A recent motion filed by a mortgage company to dismiss portions of a class action suit against it shows, according to an attorney familiar with the matter, that a consent order settling charges brought by the Consumer Financial Protection Agency (CFPB) "does not necessarily bring finality to the issues it covers." At least not in the absence of releases from affected consumers.
Barbara S. Mishkin, writing in the Ballard & Spahr CFPB Monitor says that earlier this week Castle & Cooke Mortgage, LLC filed a motion to dismiss three counts in a class action complaint filed against it in federal court last July. The named plaintiff, a consumer, had received redress under a consent order from CFPB against Castle & Cooke finalized in November 2013. The order had settled charges that the mortgage company had violated the Regulation Z loan originator compensation rule by establishing a quarterly bonus system giving loan officers greater bonuses for originating loans at higher interest rates. CFPB maintained that the bonus system was not reflected in the company's compensation agreements and while payroll records reflected the bonuses there was nothing indicating what portion of a bonus was attributable to which loan
Castle & Cooke did not admit to any of the Bureau's allegations but did consent to a judgment of equitable monetary redress of $9.23 million against the company and two of its officers and to a civil money penalty in the amount of $4.0 million. Mishkin said at the time Ballard & Spahr had commented that the size of the judgment "was likely intended by the CFPB to send a strong message to the mortgage industry that violations of the LO Compensation Rule will be addressed in a serious manner."

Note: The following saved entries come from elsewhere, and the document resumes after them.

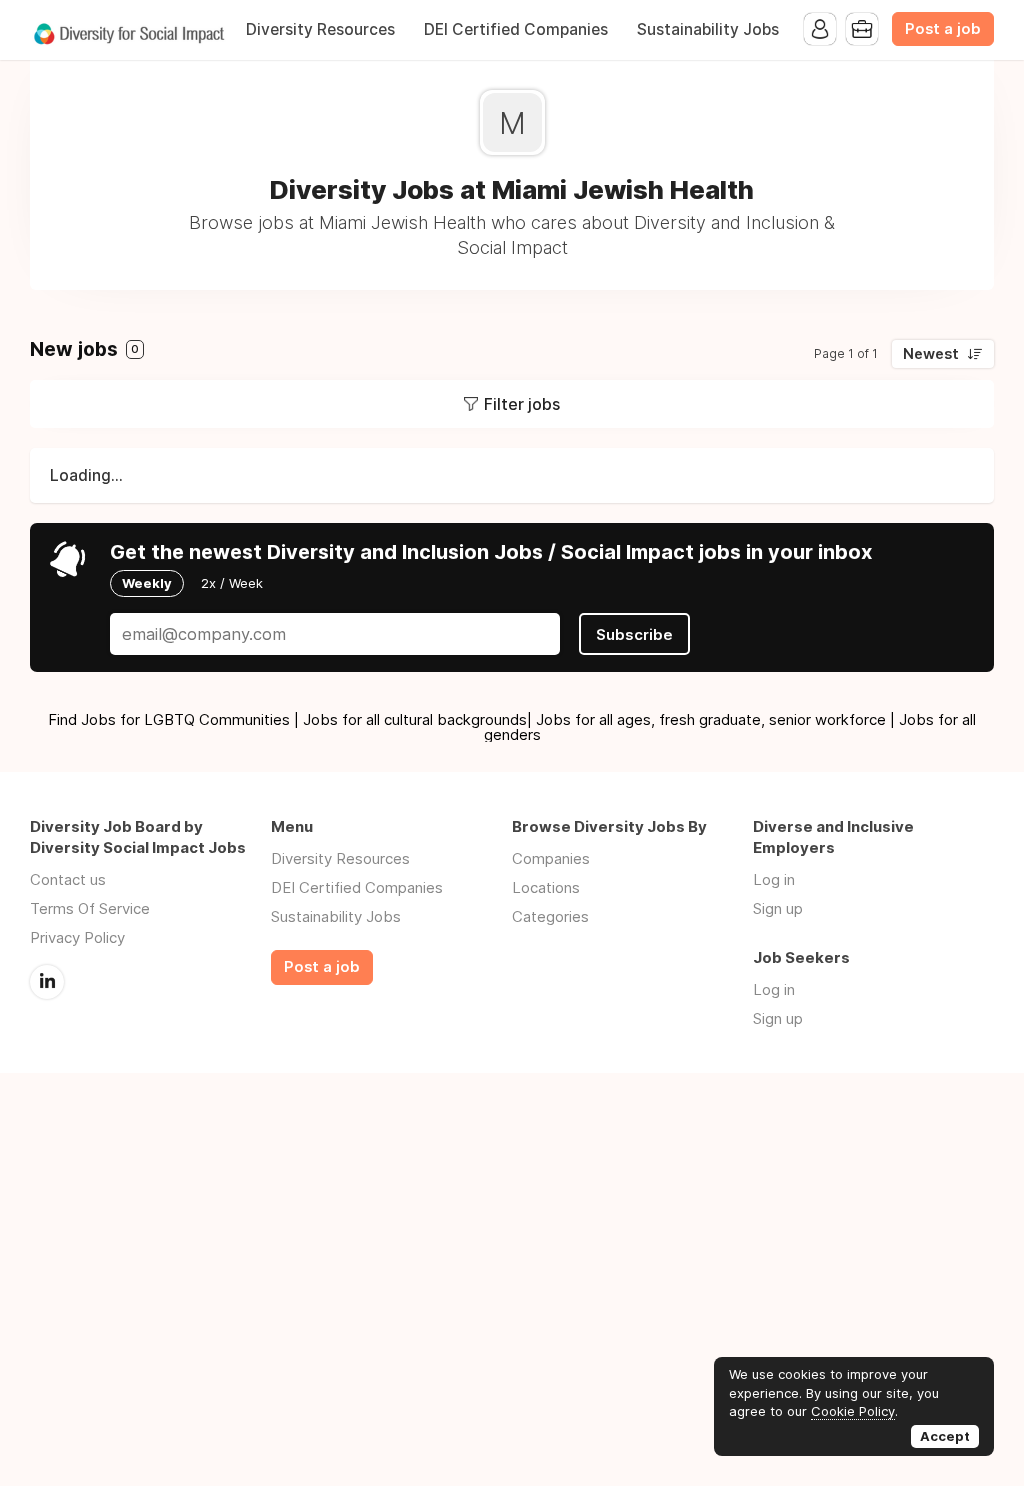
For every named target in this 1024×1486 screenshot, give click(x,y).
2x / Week (232, 583)
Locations (546, 887)
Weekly (147, 583)
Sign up (778, 908)
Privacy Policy (77, 937)
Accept (945, 1436)
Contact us (68, 879)
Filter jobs (522, 404)
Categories (550, 916)
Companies (551, 858)
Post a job (943, 29)
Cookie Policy (853, 1411)
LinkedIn (47, 982)
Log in (774, 879)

The consent order stated that the redress provided under the judgment "shall not limit consumers' rights in any way" and this was noted by the named plaintiff in his suit on behalf of a nationwide class defined to include "all individual consumers who on or after April 1, 2011 obtained a mortgage loan from the company in which the company paid a bonus or other compensation based on the loan terms other than the amount of credit extended or paid a referral fee or split a charge other than for services actually performed."
According to Mishkin's article, the complaint alleges that the company's violations entitle the named plaintiff and class members to actual and statutory damages, alleging the bonus payments were unlawful referral fees or fee splits under RESPA entitling the plaintiff and class members to three times the loan origination and settlement charges they paid to the mortgage company. The complaint also includes claims that the bonuses violated the Utah Residential Mortgage Practices and Licensing Act and for some members of the class, California's Unfair Competition Law (UCL).
On Monday the mortgage company filed for dismissal of the RESPA, Utah and California claims. As to RESPA the company argues that the complaint alleges no facts showing the company paid a referral fee in connection with the named plaintiff's loan or paid anyone for services not provided. The motion cites Ninth Circuit precedent that RESPA Section 8 does not prohibit overcharges nor does the named plaintiff have a RESPA claim to the extent he is trying to allege that he was charged too much for his loan. The company argues that the plaintiff's Utah unjust enrichment and California UCL claims should be dismissed because his TILA/Regulation X and other claims provide an adequate legal remedy. As a further reason for dismissal of the UCL claim, the company argues that only injunctive relief and restitution are available under the UCL and plaintiff's claim is one for damages rather than restitution.